Pandas Drop

Pandas Drop

Pandas is a powerful and flexible open-source data analysis and manipulation tool built on top of the Python programming language. One of the common tasks in data analysis is to remove unwanted data from a dataset. The drop function in Pandas is used to drop specified labels from rows or columns. This article will delve into the various ways you can use the drop function in Pandas, providing detailed explanations and examples for each case.

Introduction to Pandas Drop

The drop function is used to remove rows or columns from a DataFrame. It can be used to drop specific rows by index or columns by name. The drop function has the following basic syntax:

DataFrame.drop(labels=None, axis=0, index=None, columns=None, level=None, inplace=False, errors='raise')

Parameters:

  • labels: Single label or list-like. Index or column labels to drop.
  • axis: {0 or ‘index’, 1 or ‘columns’}, default 0. Whether to drop labels from the index (0 or ‘index’) or columns (1 or ‘columns’).
  • index: Single label or list-like. Alternative to specifying axis (labels, axis=0 is equivalent to index=labels).
  • columns: Single label or list-like. Alternative to specifying axis (labels, axis=1 is equivalent to columns=labels).
  • level: For MultiIndex, level from which the labels will be removed.
  • inplace: bool, default False.
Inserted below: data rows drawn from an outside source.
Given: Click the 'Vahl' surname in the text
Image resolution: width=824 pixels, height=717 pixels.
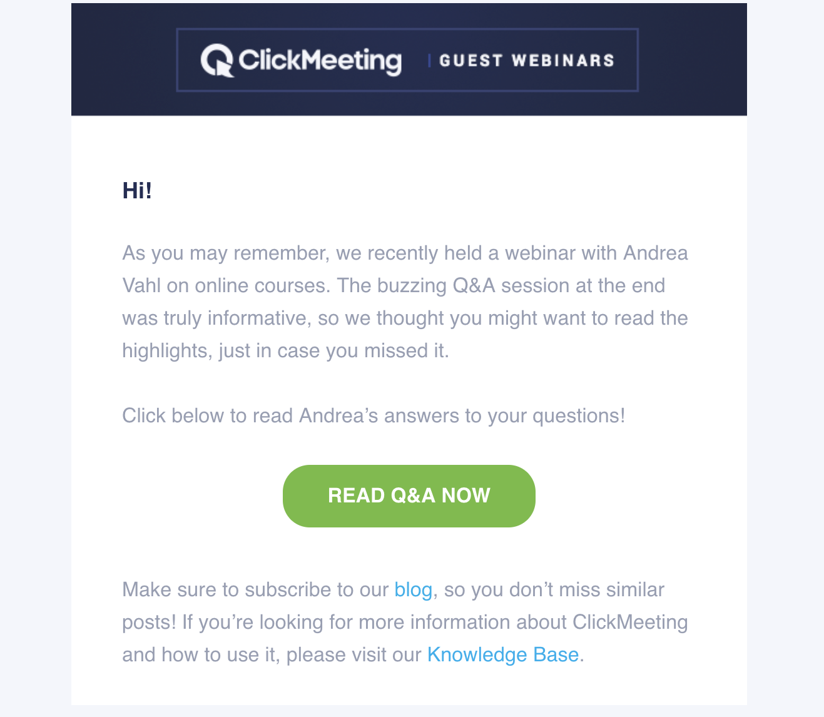Looking at the screenshot, I should coord(141,285).

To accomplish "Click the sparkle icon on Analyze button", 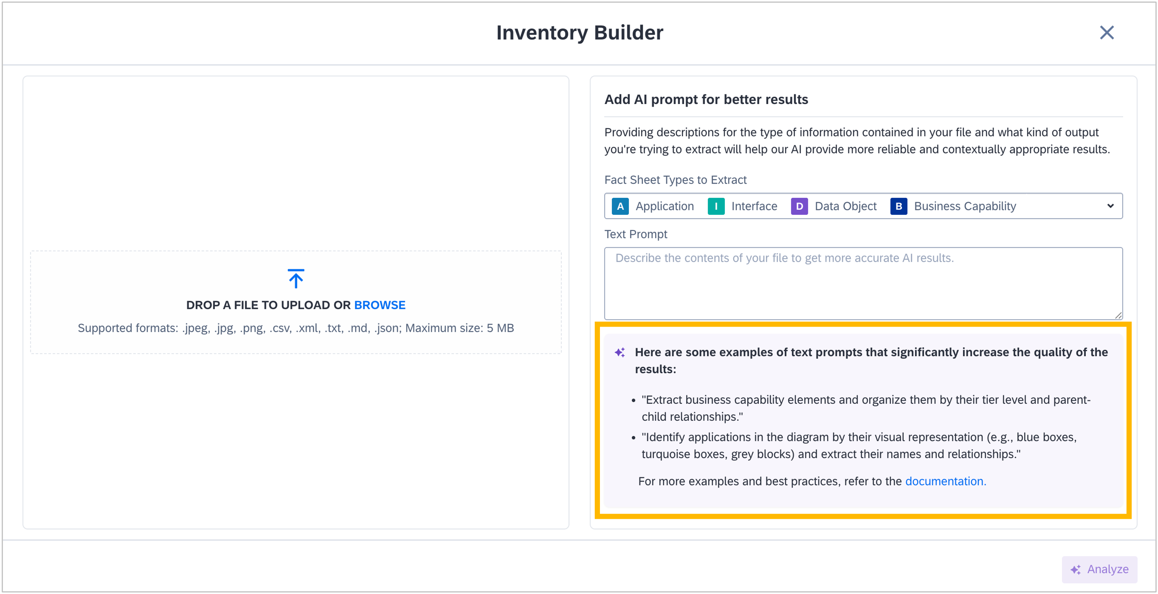I will tap(1076, 570).
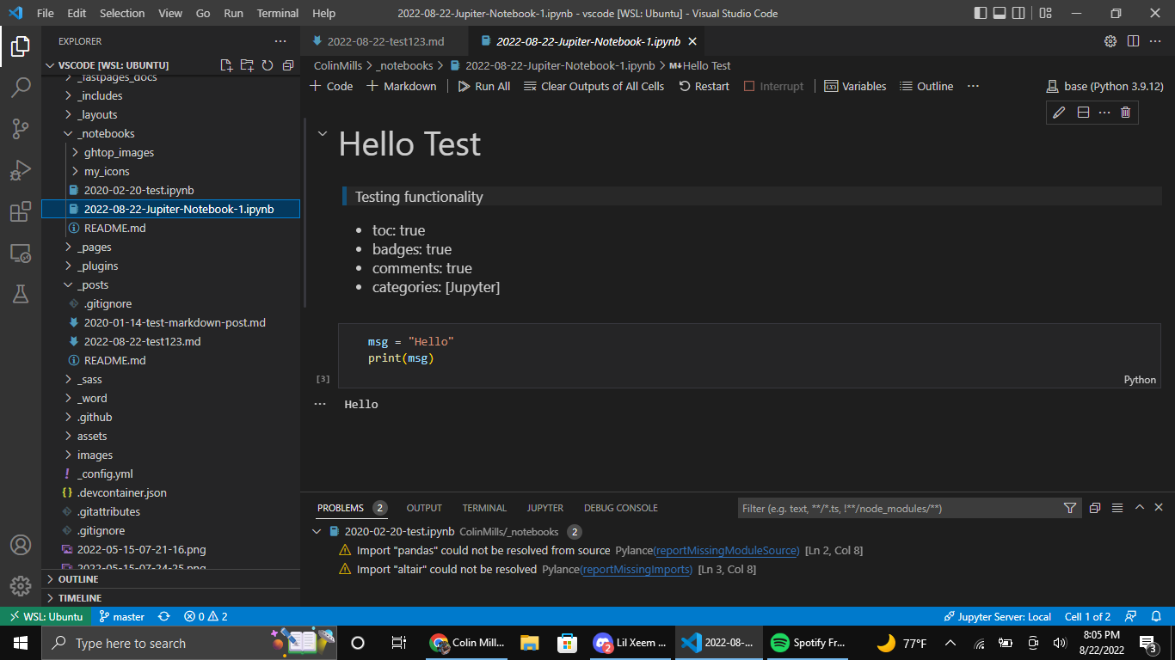The image size is (1175, 660).
Task: Split the cell via the cell toolbar icon
Action: click(x=1083, y=112)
If True, do operation inplace and return None.
  • errors: {‘ignore’, ‘raise’}, default ‘raise’. If ‘ignore’, suppress error and only existing labels are dropped.

Dropping Columns by Name

One of the most common uses of the drop function is to remove columns from a DataFrame by specifying their names.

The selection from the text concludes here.